É preciso dizer que o Mestrado em Estudos Regionais e Locais é multidisciplinar e combina unidades curriculares de diversas áreas científicas, nomeadamente a Gestão com o Turismo, mas também a Geologia, a História, a Arte, a Literatura e a Linguística. Não é uma proposta formativa limitada a restrita, porque a temática dos Estudos Regionais e Locais é, em si mesma, central para as comunidades, cruzando amplos e diferenciados saberes e conhecimentos. Isso é um desafio para a Ciência. O livro também é um reflexo disso mesmo e foi um desafio juntar e sistematizar tanta informação, mas também ir à procura de dados que não estão facilmente disponíveis. Esta publicação poderá facilitar a compreensão do percurso que o curso foi fazendo, já que, com mais de uma década, é uma proposta formativa consolidada.
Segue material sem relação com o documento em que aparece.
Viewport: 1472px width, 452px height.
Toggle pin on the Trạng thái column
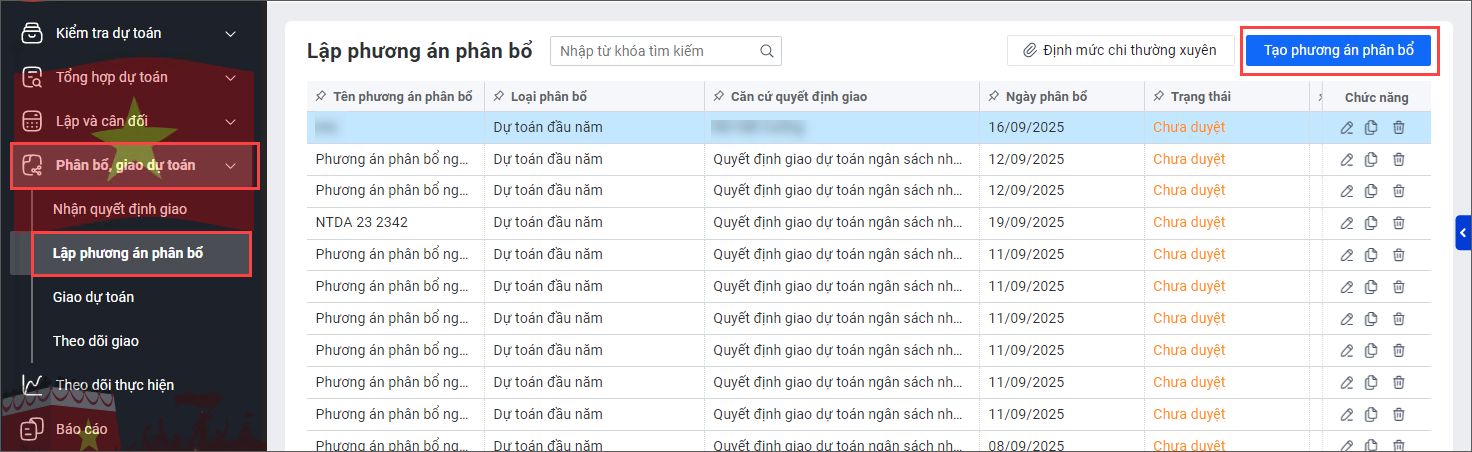[1159, 97]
Que importância acreditam terem as novas tecnologias no acesso que os estudantes e o grande público têm à investigação?

LP: As novas tecnologias são, cada vez mais, fundamentais do ponto de vista da pesquisa e do acesso à informação.

HR: No século XXI, a vida de qualquer pessoa, mesmo dos mais idosos, envolve tecnologia. O que seria de um docente e um discente universitários sem computadores, telemóveis, tablets, Internet, páginas Web, Wifi e outros elementos semelhantes? Costumamos dizer que, hoje, está tudo no telemóvel, ou melhor, na Internet. Para mim, não é bem verdade. Quantas vezes, para a investigação que produzo, procuro informação na Internet e não encontro o que pretendo? Muitas! Além disso, há ali mais opinião do que informação.
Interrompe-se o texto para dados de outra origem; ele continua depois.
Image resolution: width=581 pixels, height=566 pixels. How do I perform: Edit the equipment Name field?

Do meu ponto de vista, inclusive para a investigação, é preciso dosear o recurso às tecnologias, que tem vantagens e são boas, mas tem desvantagens e são péssimas. Entre a máquina e a pessoa, prefiro a pessoa, embora nem sempre seja o método mais fácil ou cómodo. O melhor de uma pessoa é ter capacidade de usar a cabeça para pensar e, por isso, o computador mais potente é o cérebro. Conciliar o pensamento com as tecnologias é, quanto a mim, o futuro, quer para os universitários, quer para o público em geral.
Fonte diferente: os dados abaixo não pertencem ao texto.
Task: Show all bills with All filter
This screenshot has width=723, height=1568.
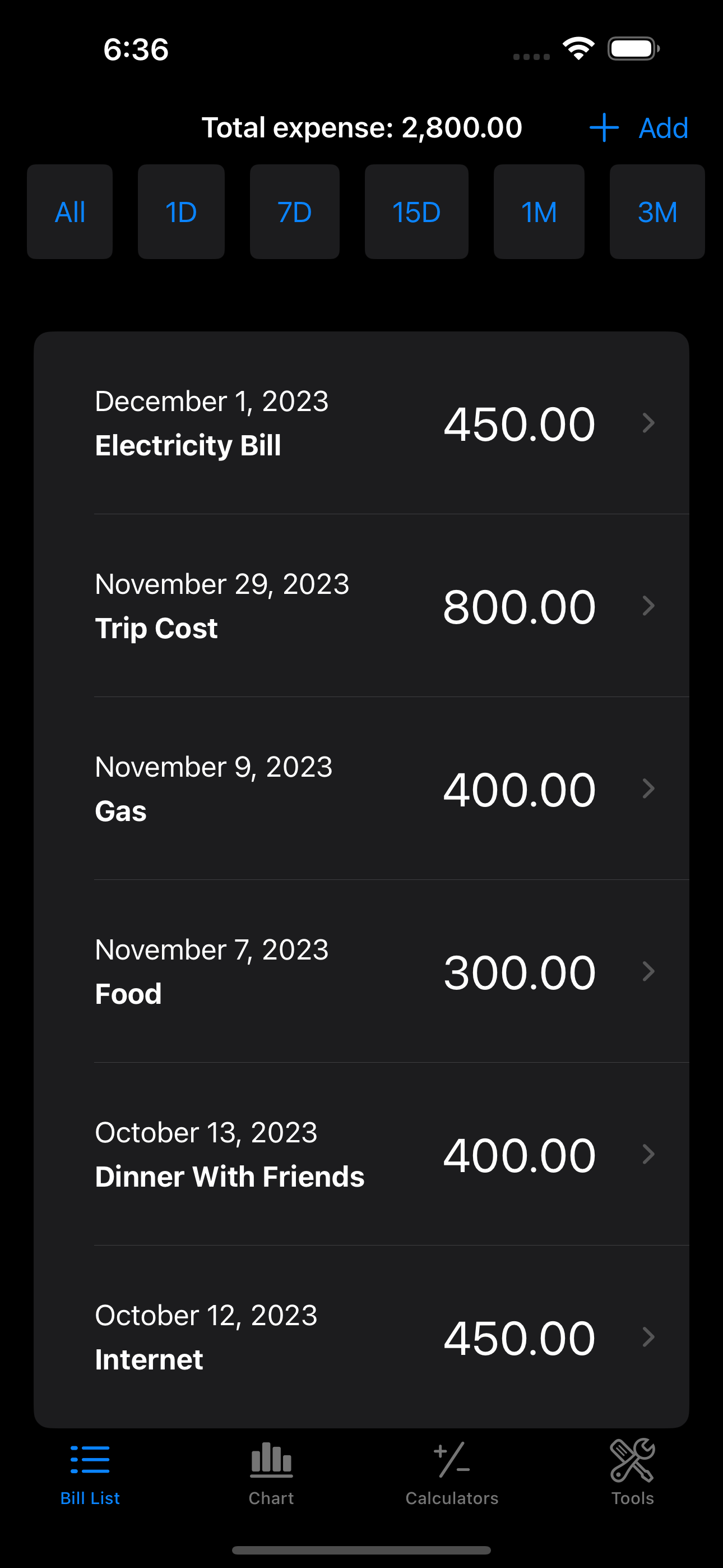Action: point(70,212)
A investigação surge de uma ideia, uma hipótese, a comprovar, a testar, a analisar, e implica ferramentas diversas. As tecnologias, quando auxiliam no processo, são boas. Por exemplo, a Internet, o “e-mail” e os computadores possibilitaram a recolha de dados e o envio destes para conceber Estudos Regionais e Locais: 13 anos de Mestrado (2009- 2022). Vão permitir que o livro em formato “e-book” esteja acessível e seja um guia para os potenciais interessados neste 2.º Ciclo do Departamento de Línguas, Literaturas e Culturas da Faculdade de Artes e Humanidades. Portanto, para mim, que sou da área das Humanidades, primeiro, vêm as pessoas e, depois, as máquinas com tecnologia, inclusive para a investigação.

Entrevistas conduzidas por Luís Ferro
ET AL.
Com fotografia de Oscar Chevillard.

Nota dos editores: o título deste artigo é da responsabilidade do portal ET AL., sendo retirado de uma frase das entrevistas aqui reproduzidas. As entrevistas seguem a grafia anterior ao Acordo Ortográfico de 1990.